■ Aim of the task: Reproduce all entries word for word.

■ Available records:

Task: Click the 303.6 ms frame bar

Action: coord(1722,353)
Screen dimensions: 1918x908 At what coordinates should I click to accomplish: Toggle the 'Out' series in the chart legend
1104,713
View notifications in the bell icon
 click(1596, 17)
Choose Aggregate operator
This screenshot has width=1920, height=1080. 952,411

■ Expected output:
Task: Click the 303.6 ms frame bar

Action: coord(1722,353)
Screen dimensions: 1918x908 At what coordinates should I click to accomplish: Toggle the 'Out' series in the chart legend
1104,713
View notifications in the bell icon
 click(1596, 17)
Choose Aggregate operator
This screenshot has width=1920, height=1080. 952,411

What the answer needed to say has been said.